进程是资源分配的单位，线程是操作系统调度的单位。进程切换需要的资源很最大，效率很低；线程切换需要的资源一般，效率一般；协程切换任务资源很小，效率高。

[1] 进程：一个程序运行起来后，代码及用到的资源称之为进程，它是操作系统分配资源的基本单元。
[2] 线程：一条线程指的是进程中一个单一顺序的控制流，一个进程中可以并发多个线程，每条线程并行执行不同的任务。
[3] 协程：协程是Python中另外一种实现多任务的方式，只不过比线程更小占用更小执行单元。

以下是一个体现进程、线程和协程区别的通俗举例。

方式 1：单进程多线程

进程（生产线）: 有一条生产线，拥有所有需要生产产品的资源和设备。
线程（工人）: 在这一条生产线上，多个工人（线程）共享这些资源，同时工作以提高效率。
优点: 资源共享，提高效率。
缺点: 线程之间可能需要同步和协调，否则可能导致资源竞争。

方式 2：多进程多线程

进程（生产线）: 有多条生产线，每条生产线都有自己的资源和设备。
线程（工人）: 每条生产线上都有多个工人。
优点: 高度并行，资源互不干扰。
缺点: 消耗更多的资源和财力，可能需要更复杂的管理和协调。

方式 3：多进程多线程协程

协程（灵活的工人）: 在多进程多线程的基础上，工人（线程）在等待某些条件（如等待某个工序完成）时，可以转去做其他事情。
优点: 充分利用CPU时间，提高效率。
缺点: 需要更精细的调度和管理，否则可能导致逻辑复杂。

总体来说，单进程多线程适合资源有限但需要快速响应的场景。多进程多线程适用于高度并行且资源充足的场景。而协程则适用于I/O密集或者需要高度异步的场景，它能更充分地利用系统资源。根据具体需求和资源限制，可以选择最适合的并发模型。

# 5.1.2 全局解释器锁GIL

Python代码的执行由Python解释器来控制。
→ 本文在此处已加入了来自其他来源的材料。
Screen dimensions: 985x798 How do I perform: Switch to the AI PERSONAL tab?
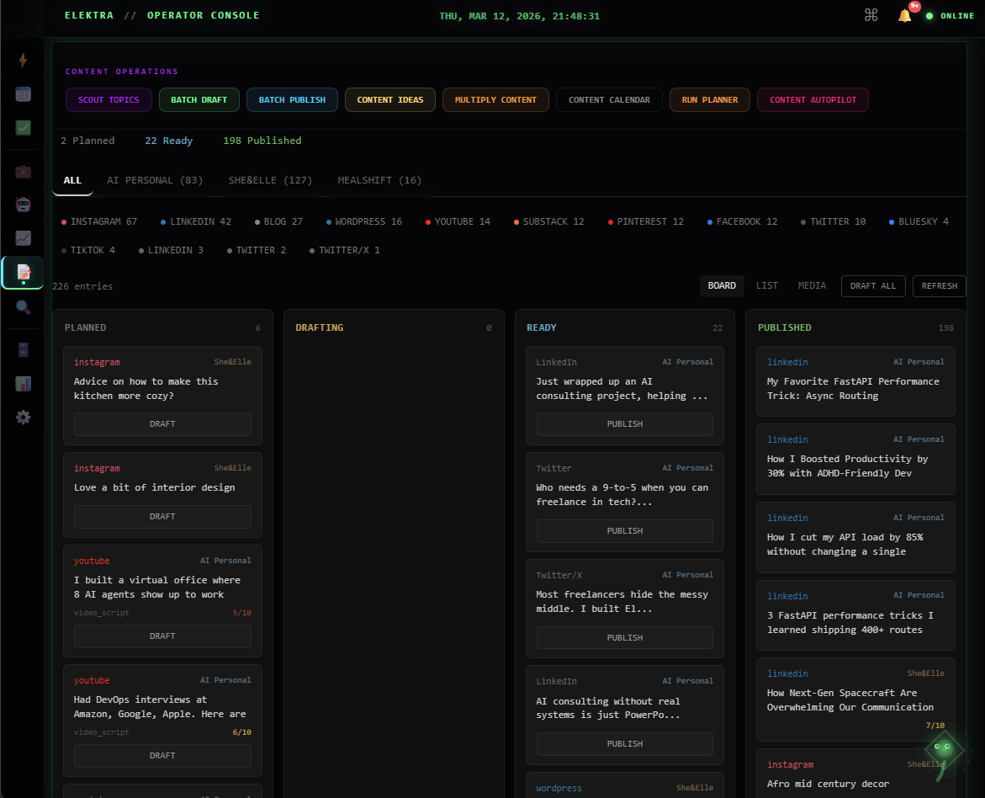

Python在设计之初就考虑要在主循环中，同时只有一个线程在执行，就像单CPU的系统中运行多个进程那样，内存中可以存放多个程序，但任意时刻，只有一个程序在CPU中运行。同样地，虽然Python解释器可以运行多个线程，只有一个线程在解释器中运行。

对Python虚拟机的访问由全局解释器锁（GIL）来控制，正是这个锁能保证同时只有一个线程在运行。在多线程环境中，Python虚拟机按照以下方式执行。1）设置GIL。2）切换到一个线程去执行。3）运行。4）把线程设置为睡眠状态。5）解锁GIL。6）再次重复以上步骤。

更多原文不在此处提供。